Network Security Engineer

Our client is one of the world's leading financial services seeking an NETWORK SECURITY ENGINEER/INFORMATION SECURITY SPECIALIST to work within a network security assurance team to identify and review deficiencies in network rules, architecture, and application flows while providing solutions to found issues as necessary.

This is an oversight role of all Firewalls, tools, and network data sources to provide accurate and detailed threat landscape in internal and external networks. Ability to take the initiative in both a team environment and as an individual is a must.
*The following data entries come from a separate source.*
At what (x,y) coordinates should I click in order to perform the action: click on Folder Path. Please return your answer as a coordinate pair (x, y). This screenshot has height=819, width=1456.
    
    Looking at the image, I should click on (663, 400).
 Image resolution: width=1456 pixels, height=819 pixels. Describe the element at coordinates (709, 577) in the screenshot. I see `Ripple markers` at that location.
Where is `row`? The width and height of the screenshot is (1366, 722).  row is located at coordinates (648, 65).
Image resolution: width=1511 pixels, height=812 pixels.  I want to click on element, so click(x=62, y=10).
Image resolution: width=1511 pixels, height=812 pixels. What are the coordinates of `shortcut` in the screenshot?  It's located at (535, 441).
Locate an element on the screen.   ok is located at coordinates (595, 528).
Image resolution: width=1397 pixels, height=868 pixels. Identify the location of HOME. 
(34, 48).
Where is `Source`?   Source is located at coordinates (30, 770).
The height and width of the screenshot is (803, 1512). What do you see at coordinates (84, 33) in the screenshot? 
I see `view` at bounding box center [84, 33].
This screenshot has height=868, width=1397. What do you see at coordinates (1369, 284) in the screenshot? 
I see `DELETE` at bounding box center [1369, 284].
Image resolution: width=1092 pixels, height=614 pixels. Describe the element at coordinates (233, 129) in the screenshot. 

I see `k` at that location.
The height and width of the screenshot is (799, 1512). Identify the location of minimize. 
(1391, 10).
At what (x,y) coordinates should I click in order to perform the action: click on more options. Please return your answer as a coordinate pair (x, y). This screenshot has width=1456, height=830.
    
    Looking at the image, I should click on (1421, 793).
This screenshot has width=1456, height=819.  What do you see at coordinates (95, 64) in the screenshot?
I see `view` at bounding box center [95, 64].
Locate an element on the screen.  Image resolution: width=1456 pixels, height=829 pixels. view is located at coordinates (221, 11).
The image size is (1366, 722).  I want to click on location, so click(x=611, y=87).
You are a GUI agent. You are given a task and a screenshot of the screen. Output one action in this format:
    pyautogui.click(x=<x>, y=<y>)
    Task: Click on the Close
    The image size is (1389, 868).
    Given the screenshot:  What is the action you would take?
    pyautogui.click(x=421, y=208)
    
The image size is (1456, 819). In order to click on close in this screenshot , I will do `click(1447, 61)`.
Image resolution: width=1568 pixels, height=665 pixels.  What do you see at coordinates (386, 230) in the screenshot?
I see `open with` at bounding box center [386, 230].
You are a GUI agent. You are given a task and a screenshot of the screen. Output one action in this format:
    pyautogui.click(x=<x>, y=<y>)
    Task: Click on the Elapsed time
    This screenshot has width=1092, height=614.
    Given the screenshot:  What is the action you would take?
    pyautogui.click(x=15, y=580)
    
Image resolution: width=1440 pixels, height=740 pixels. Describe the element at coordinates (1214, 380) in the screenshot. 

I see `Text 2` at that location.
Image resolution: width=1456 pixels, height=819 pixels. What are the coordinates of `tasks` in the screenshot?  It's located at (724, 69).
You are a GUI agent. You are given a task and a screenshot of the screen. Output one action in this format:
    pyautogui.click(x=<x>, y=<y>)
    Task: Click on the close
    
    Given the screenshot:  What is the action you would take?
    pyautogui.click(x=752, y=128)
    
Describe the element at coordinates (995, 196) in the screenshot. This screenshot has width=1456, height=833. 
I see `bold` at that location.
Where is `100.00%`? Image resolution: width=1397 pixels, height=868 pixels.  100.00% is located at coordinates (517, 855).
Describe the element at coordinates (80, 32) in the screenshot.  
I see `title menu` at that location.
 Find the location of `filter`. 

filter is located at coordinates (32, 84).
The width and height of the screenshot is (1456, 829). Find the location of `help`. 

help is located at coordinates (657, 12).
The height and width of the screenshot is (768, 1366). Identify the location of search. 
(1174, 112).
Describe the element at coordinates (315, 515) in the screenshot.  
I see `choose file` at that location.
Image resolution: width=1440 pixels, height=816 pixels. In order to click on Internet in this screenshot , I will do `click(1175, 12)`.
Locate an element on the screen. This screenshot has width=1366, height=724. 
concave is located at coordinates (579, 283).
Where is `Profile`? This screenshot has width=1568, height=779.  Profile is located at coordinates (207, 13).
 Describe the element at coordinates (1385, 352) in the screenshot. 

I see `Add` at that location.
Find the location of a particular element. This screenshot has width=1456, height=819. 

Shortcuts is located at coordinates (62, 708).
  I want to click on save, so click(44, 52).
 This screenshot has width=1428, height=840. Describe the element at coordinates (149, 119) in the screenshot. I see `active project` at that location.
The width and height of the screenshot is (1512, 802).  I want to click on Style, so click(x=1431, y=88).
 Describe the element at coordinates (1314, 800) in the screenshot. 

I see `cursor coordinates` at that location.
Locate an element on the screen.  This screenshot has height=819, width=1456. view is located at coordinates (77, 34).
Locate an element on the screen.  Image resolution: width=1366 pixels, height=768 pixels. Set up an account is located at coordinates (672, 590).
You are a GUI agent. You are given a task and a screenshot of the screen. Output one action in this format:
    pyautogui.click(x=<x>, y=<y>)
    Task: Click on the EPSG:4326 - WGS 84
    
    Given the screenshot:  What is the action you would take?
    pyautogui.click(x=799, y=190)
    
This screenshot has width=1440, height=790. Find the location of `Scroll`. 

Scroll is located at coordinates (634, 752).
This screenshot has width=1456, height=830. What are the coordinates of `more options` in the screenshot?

As a member of Information Security Division, you will provide technical global support of network security with input into requirements and good observation skills to identify gaps for correction. Coordinate with other departments and teams to evolve Global Information Security alignment with company goals and objectives. Support automation and enhancements around existing GIS tools and processes ensuring innovation and advancement in the area of Security Oversight. Responsible for maintaining a secure network posture through review of Firewall rule validation tools, network policies, and as appropriate, enhanced processes for department, division and corporate-wide information security controls, procedures and requirements.

RESPONSIBILITIES

- Design, develop or recommend security solutions and processes to protect proprietary/confidential data and systems through validation and enforcement of proper network controls.
- Assist with compliance objectives; provide guidance and direction for the logical protection of information systems assets to other functional units.
- Prepare reports regarding effectiveness of information security adherence and make recommendations for the adoption of new policies and procedures.
- Validate placement of IDS/IPS and other non-Firewall network controls as needed. Perform small and large environment top down reviews of potential access violations and network device configuration issues affecting security posture.
- Evaluate automated testing tools for deficiencies and policy issues.
- Evaluate information sources for accuracy.
- Work with multiple teams to address gaps found.
- Review results of Network and Application Ethical Hacks in order to determine if remediation and mitigation can be performed on network access control level.
- Conduct new requested rule reviews and reviews of all existing deployed Firewall rules. Identify larger risks from trends across multiple reviews.
- Perform all-manual reviews of small networks from Firewall controls to network segmentation/zoning
- Identify areas where additional rules can help offset potential security issues.
- Provide accurate and timely reporting of findings and proposed remediation and mitigations.
- Provide technical support to Business Leader/Chief Specialist in identifying and streamlining new/existing processes and tools in the area of Network Security Assurance.
- Technical support could include, but not limited to the following: (1) Audit support & remediation, (2) Process Improvement, (3) Analysiswrite and speak effectively with impact
- Experience of project planning/reporting and management concepts, methodologies, tools, standards and procedures
- Experience working on large scale cloud based services (including SaaS, PaaS, IaaS)
- Experience with enterprise level networks
- Experience working with large scale Cisco (Cisco Routers and Cisco Unified Computing System experience required) or Checkpoint based networks in a role of a systems engineer
- Good understanding of Ethernet, switched LAN and WAN environment and detailed understanding of layer 3 and layer 4 specifications, including IP, TCP, TCP/IP routing protocols and management of ACLs; IPv6 is major plus
- Knowledge of logical/physical access control methods, connections alternatives using private, public and wireless solutions, IDS/IPS proper placement and review, and basic Scripting/automation as required
- Working knowledge/experience of at least one of the following products: AlgoSec's Firewall Analyzer, RedSeal's Network Advisor and Vulnerability Advisor, Secure Passage's FireMon, Skybox's View Assure and View Secure and/or Tufin's SecureTrack
- Working knowledge of common ports and protocols
- Ability to develop or recommend network security measures, such as Firewalls, network security audits, or automated security probes
- Complete mastery of at least one network technology domain and solid working knowledge of at least common Firewall rule types and formats
- Exposure to and understanding of the business and its integration with technology domains
- May be involved in design phases (security architecture input to the security architecture team) of projects
- May have professional certifications or affiliations
- Assignments require time management and organizational skills
- Ability to work at an intermediate level when executing and improving work processes to ensure achievement of business goals.
- Position is subject to same controls of employees: laptop hard drive encryption, virus scanning, analysis of outbound communications, periodic background checks
- Required to operate within guidelines provided within current HR and Finance policies and procedures and Corporate Key Controls
- Periodic functional and process related audits of individual activities
- Startup environment background preferred; experience working in multiple disciplines also preferred

Duration of assignment: 12 months with possible extension and/or conversion.